- **WORK TO COMPLETE**
Write down exactly the lines from the one with "Expand the account list via down arrow" to the end of the data, first and last included, and no others.

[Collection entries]
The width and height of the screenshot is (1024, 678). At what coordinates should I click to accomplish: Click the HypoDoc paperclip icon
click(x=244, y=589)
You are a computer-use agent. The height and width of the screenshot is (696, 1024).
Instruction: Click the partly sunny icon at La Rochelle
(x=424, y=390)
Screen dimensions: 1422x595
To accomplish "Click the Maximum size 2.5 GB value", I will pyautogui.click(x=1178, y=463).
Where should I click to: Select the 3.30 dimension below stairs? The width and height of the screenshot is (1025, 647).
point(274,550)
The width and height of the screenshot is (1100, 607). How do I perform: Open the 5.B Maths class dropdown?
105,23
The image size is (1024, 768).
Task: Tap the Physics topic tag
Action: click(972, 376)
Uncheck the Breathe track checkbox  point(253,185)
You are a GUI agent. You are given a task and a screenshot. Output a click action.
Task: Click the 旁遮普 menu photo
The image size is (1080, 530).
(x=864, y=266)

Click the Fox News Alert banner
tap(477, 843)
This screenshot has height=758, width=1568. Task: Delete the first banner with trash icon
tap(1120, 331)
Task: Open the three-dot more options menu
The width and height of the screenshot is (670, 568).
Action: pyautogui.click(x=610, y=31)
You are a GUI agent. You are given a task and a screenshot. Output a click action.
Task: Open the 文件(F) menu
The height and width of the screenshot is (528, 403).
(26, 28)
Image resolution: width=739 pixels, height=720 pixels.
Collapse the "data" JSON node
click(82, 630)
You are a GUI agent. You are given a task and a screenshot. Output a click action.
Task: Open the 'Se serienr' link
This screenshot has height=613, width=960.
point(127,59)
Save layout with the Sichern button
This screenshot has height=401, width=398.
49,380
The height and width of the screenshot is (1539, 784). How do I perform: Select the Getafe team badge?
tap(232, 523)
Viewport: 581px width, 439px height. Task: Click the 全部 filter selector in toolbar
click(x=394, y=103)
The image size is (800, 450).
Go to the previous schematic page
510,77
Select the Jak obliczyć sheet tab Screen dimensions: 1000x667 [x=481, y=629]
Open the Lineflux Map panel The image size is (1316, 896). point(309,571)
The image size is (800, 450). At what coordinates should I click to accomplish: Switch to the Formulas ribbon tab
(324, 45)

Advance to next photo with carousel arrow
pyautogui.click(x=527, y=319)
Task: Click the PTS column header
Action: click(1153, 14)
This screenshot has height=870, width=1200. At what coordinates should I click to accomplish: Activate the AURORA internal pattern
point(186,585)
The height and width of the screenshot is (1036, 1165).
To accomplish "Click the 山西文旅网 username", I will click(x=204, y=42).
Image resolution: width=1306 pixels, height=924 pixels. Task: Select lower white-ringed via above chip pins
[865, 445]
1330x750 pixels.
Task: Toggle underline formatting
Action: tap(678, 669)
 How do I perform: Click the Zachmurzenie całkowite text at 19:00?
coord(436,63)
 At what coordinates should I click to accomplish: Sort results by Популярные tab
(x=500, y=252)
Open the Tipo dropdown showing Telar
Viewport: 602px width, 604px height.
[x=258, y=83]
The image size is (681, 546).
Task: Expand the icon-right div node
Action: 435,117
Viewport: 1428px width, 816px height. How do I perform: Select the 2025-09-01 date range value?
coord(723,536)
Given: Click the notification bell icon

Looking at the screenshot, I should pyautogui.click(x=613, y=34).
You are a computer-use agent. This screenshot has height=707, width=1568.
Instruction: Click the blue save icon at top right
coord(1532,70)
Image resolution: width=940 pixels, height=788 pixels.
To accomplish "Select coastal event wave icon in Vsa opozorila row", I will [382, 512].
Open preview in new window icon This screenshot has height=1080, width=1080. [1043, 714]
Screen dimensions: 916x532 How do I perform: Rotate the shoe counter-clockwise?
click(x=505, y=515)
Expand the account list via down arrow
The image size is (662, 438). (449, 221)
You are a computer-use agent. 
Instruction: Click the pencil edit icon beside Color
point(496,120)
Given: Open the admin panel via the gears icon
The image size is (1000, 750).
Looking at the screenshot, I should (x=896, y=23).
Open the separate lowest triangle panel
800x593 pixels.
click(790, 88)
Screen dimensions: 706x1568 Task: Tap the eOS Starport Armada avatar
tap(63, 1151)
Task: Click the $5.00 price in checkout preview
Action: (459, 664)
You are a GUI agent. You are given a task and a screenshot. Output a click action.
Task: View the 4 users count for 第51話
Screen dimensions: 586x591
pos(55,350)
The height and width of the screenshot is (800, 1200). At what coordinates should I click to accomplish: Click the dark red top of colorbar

- **REPLY TO THE EXERCISE**
Expand the account list via down arrow
The image size is (662, 438). (449, 221)
You are a computer-use agent. 
Instruction: Click the pencil edit icon beside Color
point(496,120)
Given: Open the admin panel via the gears icon
The image size is (1000, 750).
Looking at the screenshot, I should (x=896, y=23).
Open the separate lowest triangle panel
800x593 pixels.
click(790, 88)
Screen dimensions: 706x1568 Task: Tap the eOS Starport Armada avatar
tap(63, 1151)
Task: Click the $5.00 price in checkout preview
Action: (459, 664)
You are a GUI agent. You are given a task and a screenshot. Output a click action.
Task: View the 4 users count for 第51話
Screen dimensions: 586x591
pos(55,350)
The height and width of the screenshot is (800, 1200). At what coordinates should I click to accomplish: Click the dark red top of colorbar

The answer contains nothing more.